● Stored data:
---

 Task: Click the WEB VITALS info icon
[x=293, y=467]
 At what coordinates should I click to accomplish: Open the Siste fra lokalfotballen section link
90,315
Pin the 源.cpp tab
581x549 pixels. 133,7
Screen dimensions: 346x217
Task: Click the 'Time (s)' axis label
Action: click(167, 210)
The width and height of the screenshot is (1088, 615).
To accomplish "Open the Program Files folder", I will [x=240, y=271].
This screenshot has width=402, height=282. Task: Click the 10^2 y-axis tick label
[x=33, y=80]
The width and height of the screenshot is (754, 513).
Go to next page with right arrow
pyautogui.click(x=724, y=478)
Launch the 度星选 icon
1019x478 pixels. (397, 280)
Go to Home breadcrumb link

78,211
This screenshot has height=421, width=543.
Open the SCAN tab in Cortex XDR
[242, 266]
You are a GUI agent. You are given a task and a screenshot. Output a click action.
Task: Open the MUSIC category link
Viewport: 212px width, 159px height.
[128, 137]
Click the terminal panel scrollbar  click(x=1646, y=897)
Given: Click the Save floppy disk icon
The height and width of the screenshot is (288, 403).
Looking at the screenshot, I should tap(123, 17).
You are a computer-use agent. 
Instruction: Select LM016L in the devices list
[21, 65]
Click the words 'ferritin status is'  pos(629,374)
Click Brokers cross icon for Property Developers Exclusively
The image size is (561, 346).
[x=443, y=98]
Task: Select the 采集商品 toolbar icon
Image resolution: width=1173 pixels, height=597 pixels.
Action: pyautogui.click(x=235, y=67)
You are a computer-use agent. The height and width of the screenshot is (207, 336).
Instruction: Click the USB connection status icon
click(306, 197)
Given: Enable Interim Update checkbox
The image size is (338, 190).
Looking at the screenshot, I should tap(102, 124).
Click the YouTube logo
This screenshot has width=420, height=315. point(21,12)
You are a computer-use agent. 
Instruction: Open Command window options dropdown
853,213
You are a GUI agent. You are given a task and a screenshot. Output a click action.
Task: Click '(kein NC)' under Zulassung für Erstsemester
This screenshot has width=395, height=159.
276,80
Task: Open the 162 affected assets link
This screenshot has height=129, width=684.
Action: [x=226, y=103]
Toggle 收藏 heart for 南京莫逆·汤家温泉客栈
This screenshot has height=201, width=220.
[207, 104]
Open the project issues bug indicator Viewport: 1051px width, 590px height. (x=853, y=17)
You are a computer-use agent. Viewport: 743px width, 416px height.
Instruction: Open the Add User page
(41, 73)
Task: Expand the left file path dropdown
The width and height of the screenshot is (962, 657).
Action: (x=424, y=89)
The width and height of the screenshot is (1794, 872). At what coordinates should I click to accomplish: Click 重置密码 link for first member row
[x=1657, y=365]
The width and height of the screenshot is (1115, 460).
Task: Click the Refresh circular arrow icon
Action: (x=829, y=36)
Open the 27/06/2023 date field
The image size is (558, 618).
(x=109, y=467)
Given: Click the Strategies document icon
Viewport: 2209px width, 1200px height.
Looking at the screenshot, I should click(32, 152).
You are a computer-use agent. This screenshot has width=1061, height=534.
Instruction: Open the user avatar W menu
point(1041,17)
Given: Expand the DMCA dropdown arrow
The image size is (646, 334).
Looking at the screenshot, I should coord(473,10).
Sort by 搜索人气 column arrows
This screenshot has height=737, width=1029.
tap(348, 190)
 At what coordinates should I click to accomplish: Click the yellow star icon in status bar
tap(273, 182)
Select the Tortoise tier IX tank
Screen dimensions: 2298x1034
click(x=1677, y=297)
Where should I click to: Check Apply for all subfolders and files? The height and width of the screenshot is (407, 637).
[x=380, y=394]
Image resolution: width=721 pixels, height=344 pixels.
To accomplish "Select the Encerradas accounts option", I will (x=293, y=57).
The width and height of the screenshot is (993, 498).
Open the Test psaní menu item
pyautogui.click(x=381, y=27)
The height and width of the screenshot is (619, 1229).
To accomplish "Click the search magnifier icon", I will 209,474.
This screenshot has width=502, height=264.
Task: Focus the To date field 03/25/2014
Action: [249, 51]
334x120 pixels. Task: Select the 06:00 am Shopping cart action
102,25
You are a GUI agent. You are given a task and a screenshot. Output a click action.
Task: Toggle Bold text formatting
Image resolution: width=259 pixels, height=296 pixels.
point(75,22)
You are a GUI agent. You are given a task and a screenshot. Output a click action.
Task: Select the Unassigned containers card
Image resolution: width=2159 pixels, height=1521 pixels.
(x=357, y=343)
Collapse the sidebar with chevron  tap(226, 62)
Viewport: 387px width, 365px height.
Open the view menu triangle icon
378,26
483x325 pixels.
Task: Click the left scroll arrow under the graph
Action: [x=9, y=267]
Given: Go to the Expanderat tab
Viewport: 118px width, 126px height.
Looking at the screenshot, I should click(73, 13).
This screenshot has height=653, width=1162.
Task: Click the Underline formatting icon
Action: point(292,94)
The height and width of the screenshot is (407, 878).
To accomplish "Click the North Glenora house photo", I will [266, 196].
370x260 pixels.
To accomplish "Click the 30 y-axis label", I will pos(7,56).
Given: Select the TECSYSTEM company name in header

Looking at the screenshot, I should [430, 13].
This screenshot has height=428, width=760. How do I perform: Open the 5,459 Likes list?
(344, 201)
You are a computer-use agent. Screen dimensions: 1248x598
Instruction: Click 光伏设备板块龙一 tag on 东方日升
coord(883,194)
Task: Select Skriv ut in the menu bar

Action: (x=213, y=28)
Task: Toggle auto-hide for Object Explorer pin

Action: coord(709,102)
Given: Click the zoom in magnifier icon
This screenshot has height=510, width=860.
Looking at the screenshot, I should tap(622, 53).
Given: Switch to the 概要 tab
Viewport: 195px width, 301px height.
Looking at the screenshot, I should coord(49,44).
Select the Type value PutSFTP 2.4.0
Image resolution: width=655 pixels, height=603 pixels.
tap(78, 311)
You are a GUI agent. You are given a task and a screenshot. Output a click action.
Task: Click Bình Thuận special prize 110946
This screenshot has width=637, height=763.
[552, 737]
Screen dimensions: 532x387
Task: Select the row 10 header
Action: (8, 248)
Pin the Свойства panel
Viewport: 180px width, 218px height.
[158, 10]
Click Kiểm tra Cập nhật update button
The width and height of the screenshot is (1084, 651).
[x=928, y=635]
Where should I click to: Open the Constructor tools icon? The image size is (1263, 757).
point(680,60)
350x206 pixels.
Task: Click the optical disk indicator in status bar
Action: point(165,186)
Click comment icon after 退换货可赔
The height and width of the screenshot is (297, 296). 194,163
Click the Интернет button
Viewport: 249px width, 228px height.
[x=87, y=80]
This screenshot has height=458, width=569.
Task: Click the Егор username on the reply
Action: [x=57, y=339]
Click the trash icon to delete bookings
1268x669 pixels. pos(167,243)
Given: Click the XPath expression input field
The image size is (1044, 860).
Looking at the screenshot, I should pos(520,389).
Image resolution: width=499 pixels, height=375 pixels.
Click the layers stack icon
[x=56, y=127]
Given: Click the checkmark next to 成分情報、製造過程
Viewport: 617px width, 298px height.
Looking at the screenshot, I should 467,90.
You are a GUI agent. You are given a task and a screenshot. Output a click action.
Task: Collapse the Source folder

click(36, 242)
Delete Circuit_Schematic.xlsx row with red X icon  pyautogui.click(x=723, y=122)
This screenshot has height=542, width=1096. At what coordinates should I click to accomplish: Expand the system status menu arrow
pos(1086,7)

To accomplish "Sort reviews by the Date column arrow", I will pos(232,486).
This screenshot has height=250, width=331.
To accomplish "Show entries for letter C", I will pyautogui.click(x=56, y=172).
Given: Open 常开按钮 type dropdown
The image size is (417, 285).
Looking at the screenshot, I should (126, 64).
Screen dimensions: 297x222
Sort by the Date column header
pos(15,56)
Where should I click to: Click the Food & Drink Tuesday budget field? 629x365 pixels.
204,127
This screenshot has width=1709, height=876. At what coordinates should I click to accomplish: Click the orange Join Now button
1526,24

---

● Work to do: Reproduce the data without any changes, starting at its first line and ending with the line that contains "will [x=240, y=271].", including both of those lines.

● Reply:
 Task: Click the WEB VITALS info icon
[x=293, y=467]
 At what coordinates should I click to accomplish: Open the Siste fra lokalfotballen section link
90,315
Pin the 源.cpp tab
581x549 pixels. 133,7
Screen dimensions: 346x217
Task: Click the 'Time (s)' axis label
Action: click(167, 210)
The width and height of the screenshot is (1088, 615).
To accomplish "Open the Program Files folder", I will [x=240, y=271].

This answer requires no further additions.